Friday 19 October 2018

The Delian Mode: The Radiophonic Music of Doctor Who


Before I ever had a CD player, I had two Doctor Who CDs: The Five Doctors and Earthshock, soundtrack CDs from the BBC Radiophonic Workshop. It seemed like an eternity before a small Sharp ghetto-blaster arrived in my bedroom and oh, what sounds greeted me!
Despite the infuriating lack of Paddy Kingsland (Hello, Logopolis soundtrack! Where are you?), the likes of Malcolm Clarke, Peter Howell and Roger Limb were plenty for a young mind to immerse themselves in. Favourites included the Janissary Band from Snakedance, that Five Doctors Gallifreyan horn, Warriors of the Deep (the music of which is easily the best aspect of the whole production) and those exotic howls of the desert Planet of Fire. Earthshock’s March of the Cybermen was also an oft-repeated track in that little attic bedroom. My early Doctor Who experience is steeped in the aura of these two CDs. When I think of the time spent reading the books, magazines and comics of my youth, they’re entrenched in electronica. I even came to like Exploring the Lab from Four to Doomsday
My Dad was a private gardener when I was young and would often come home with nick-nacks gifted to him by his usually well-off clients. One day, he brought home a tape recorder. No mic was needed to record one’s voice, just some empty C90s and the ability to press two buttons at once. It was probably more of an early Dictaphone. But the recorder, along with the music and the issues of Classic Comics I’d been collecting meant for one thing: my brothers and I could record our own Doctor Who Audio Adventures! When I think back, this being well before the days of Big Finish and with only The Pescatons, The Paradise of Death and The Ghosts of N-Space to epitomise the auditory landscape, we must have been veritable pioneers.

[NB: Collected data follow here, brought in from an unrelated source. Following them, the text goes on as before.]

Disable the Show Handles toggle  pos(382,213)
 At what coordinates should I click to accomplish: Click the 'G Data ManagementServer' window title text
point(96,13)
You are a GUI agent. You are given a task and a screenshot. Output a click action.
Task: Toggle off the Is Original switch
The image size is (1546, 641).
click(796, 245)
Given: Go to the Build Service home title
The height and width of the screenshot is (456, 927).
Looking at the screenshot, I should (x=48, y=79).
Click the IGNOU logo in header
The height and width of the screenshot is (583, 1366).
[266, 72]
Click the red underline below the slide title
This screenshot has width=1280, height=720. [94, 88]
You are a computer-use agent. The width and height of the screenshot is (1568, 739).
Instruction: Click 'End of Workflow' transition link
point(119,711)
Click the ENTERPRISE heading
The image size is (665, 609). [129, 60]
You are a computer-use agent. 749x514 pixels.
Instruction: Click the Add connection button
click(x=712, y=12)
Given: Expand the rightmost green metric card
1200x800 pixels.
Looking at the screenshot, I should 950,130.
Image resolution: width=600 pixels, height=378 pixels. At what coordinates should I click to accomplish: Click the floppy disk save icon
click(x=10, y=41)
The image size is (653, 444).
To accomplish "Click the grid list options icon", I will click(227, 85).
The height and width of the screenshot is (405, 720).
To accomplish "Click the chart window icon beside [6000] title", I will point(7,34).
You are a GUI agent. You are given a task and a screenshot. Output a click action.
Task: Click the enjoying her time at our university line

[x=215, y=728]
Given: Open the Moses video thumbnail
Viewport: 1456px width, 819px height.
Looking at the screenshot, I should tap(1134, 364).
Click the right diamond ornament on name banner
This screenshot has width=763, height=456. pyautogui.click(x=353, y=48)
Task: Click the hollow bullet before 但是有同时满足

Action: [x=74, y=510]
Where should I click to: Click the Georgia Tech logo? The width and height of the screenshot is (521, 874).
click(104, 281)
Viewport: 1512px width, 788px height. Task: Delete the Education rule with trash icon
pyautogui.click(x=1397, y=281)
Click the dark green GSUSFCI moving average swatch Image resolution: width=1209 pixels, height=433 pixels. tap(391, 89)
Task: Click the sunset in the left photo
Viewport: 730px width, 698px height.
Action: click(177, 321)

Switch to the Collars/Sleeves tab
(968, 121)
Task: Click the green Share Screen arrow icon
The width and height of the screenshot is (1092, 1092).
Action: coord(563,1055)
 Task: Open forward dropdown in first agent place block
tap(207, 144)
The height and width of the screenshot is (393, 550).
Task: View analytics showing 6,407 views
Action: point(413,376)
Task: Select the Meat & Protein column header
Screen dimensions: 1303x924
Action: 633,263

I was always the Doctor because I was the eldest and most selfish. James, second eldest but with a ridiculously high voice, played the main villains: his Extortioner was to die for.  The youngest brothers, the twins, played the minor parts but usually one of them quit halfway through production after repeated failed attempts at the same couple of lines. Favourite scripts included Death Flower, The Urgrakks and the Troughton epic with the big spiders: “Die hideous creature, die!” Always, we used those two CDs as soundtracks to our adventures. Meglos, with its rattling screech, we had a particular fondness towards so it was nice to see a similar approach to music adopted by Steven Moffat and Richard Curtis’s team on The Curse of Fatal Death.
Sound effects was the major area in which we were decidedly inefficient although the feminists would have had a problem with our all-male casts despite there being only one female in the house (and Mum was not remotely interested). We tried desperately in the recording of Death Flower to make the sound of a twig snapping. We broke pencils in half over and over again, but the mic simply didn’t pick them up. In the end, we resorted to one of us actually saying, “Snap!” We joke squirmingly about this over dinner parties to this day.
My personal favourite production was a script I’d written myself: The Game Show of Death in which the Doctor, Jo Grant and the Brigadier were invited onto a panel show whose losers were killed. The cliff-hanger to my young ears sounded amazing. One of us screamed, “No Brigadier!” then we used the sound of Viner getting shot in The Tomb of the Cybermen and the music cut in, Spearhead from Space-style, without sting, all of a sudden. It was a ludicrously satisfying moment of childhood creativity. I do still love those Spearhead cliff-hangers just as much as I love a sting. And remain irrationally irritated when the sting criminally fades in. It’s nice to have a couple of shots over the top. The Robots of Death Part Two or even The Woman Who Fell to Earth are classic examples of how to do the sting well.
Being fascinated by the electronic music of Doctor Who - as close as humankind is likely to get to the music of the spheres - I am currently thrilling at composer Segun Akinola’s move towards incidental atmospherics as opposed to recognisable tunes. Look at his Ghost Monument score: the first seven minutes of the episode take a good while to form into solidly recognisable music, industrial clanging and an electronic bassline building and building to generate tension almost unnoticeably. By the time the spaceship is crashing, those alien drums are pounding. I so hope this is indicative of the rest of this season. Weird, synthetic musical confusion has been missing from the show since its return, apart from a few moments in Forest of the Dead and Heaven Sent, which remain orchestral for the most part. I must give a passing mention to Into the Dalek too here: that was a strikingly different score with plenty of 1980s electronic overtones. 
Someone noted recently that electronic scores are what a programme is granted before it has the money to find an orchestra. Doctor Who did things the other way round. Twice. JNT’s introduction of the Radiophonic Workshop mirrors Chris Chibnall’s appointment of Segun Akinola at the musical helm of our favourite show. I hope one day, somewhere in another little attic bedroom, some other children are finding their own ways to adapt the music of Doctor Who: to create new worlds and times, to act and imagine and live inside the rapture of the show, to make the show their own through the electronic majesty of its wondrous music.